¡ Feliz Año Nuevo!

Queridas familias:

¡Feliz año nuevo! Como siempre en enero, el comienzo de un nuevo año nos presenta la oportunidad de repensar lo que somos, nuestra misión en el mundo y cómo abordarla. Es parecido a un nuevo “volver a empezar”, donde muchos se llenan de propósitos que a menudo no tienen en cuenta sus circunstancias personales ni, quizá, tengan mayor interés en cumplirlos.

Nosotros, sin embargo, sabemos que tenemos en quién confiar: nuestro Padre, Dios. Él nos da siempre oportunidades de recomenzar, cada vez que suplicamos su gracia. Por eso, aunque al empezar un nuevo año las circunstancias a nuestro alrededor puedan presentarse adversas o generar incertidumbre (en lo político, en lo social, en lo económico; es posible que también en la familia y su entorno), tomamos su mano a través de María y le pedimos que siembre otra vez en nosotros la confianza de hijos que saben que su Padre no va a abandonarlos.

Porque, más allá de la propia experiencia personal de cada uno –donde, seguro, si buscamos, encontramos suficientes razones para confiar en la mano providente de Dios que nos ha ido guiando–, la experiencia compartida como Colegio pone ante nosotros la evidencia de que esto es, efectivamente, así. Hemos comprobado que los momentos de crisis y de cruz, vividos desde el Santuario, agarrados a nuestra Madre María, son ocasiones de crecimiento y maduración para alcanzar una mayor plenitud. Desde la vida del Colegio, podemos decir con contundencia que conocemos en quién hemos puesto nuestra confianza.

Nuestro Santuario es el lugar en el que Dios ha querido manifestar su poder para nosotros, y así, en él, la alianza de amor que tantos han sellado con María da unos frutos de gracias especialmente valiosos para nuestra comunidad educativa. Sabemos que hay lugares marcados en los que Dios manifiesta sus glorias de forma particularmente intensa, porque quiere y sabe que eso es bueno para nosotros. El P. Kentenich lo explica tomando como ejemplo el sol “que resplandece sobre la faz del orbe” y en todos sitios “es el mismo, pero sus rayos despliegan en determinadas zonas una acción particular”: son los lugares de cura.

De la confianza de saber que pertenecemos a este Santuario y que en él nos recoge nuestra Madre para guiarnos hasta el Cielo, a cada uno de nosotros y de nuestros alumnos, nace la esperanza que ilumina nuestro futuro, sean cuales sean las circunstancias que nos afecten ahora. Jesús, la Palabra eterna del Padre, que se ha encarnado y ha dado su sangre por nosotros, ha pagado un precio demasiado caro como para abandonarnos a nuestra suerte en el camino de la vida. Nos ha dejado en manos de María, quien nos acompaña con su presencia en el Santuario y en el Colegio. Ella ha aceptado reinar sobre nosotros y, como saben nuestros alumnos, Ella nunca abandona a los de su Reino. Ahora es la hora de nuestro amor, que nos impulsa a entregarnos confiados a su cuidado maternal.
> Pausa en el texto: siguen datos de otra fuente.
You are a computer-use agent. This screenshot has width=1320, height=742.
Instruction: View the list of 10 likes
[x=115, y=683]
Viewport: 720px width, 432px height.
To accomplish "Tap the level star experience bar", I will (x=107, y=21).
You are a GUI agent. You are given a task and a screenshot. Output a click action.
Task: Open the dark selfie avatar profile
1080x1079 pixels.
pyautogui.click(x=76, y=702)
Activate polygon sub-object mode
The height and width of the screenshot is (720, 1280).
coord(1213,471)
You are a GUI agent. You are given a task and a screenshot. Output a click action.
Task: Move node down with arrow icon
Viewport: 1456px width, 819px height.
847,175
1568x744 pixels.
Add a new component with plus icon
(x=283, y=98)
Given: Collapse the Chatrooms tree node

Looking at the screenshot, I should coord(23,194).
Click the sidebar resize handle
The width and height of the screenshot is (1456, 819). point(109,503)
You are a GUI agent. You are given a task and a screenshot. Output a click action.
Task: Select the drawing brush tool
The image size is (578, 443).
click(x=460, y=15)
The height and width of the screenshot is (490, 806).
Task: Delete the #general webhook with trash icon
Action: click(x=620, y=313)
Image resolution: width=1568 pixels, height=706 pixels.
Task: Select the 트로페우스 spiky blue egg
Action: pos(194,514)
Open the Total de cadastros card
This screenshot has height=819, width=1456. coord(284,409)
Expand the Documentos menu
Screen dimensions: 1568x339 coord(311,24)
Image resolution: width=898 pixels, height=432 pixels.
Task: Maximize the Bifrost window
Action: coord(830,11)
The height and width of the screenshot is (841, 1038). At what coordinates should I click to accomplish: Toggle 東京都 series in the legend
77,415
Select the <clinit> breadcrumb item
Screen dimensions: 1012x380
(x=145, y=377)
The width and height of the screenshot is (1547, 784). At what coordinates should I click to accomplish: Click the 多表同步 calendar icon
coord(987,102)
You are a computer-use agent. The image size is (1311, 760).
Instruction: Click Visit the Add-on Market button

Al empezar el nuevo año, en el Colegio abordamos nuestra presencia en el mundo y nuestra misión como comunidad educativa desde esta confianza. Estamos alegres porque podemos estarlo, porque nos acompaña la Reina del Colegio, a quien el Padre Dios ha entregado la corona de Reina de la Creación. Así, afrontamos este año con la alegría profunda de quien confía y espera todo de su Padre. Por eso, decimos con fuerza: ¡Feliz año nuevo para todos!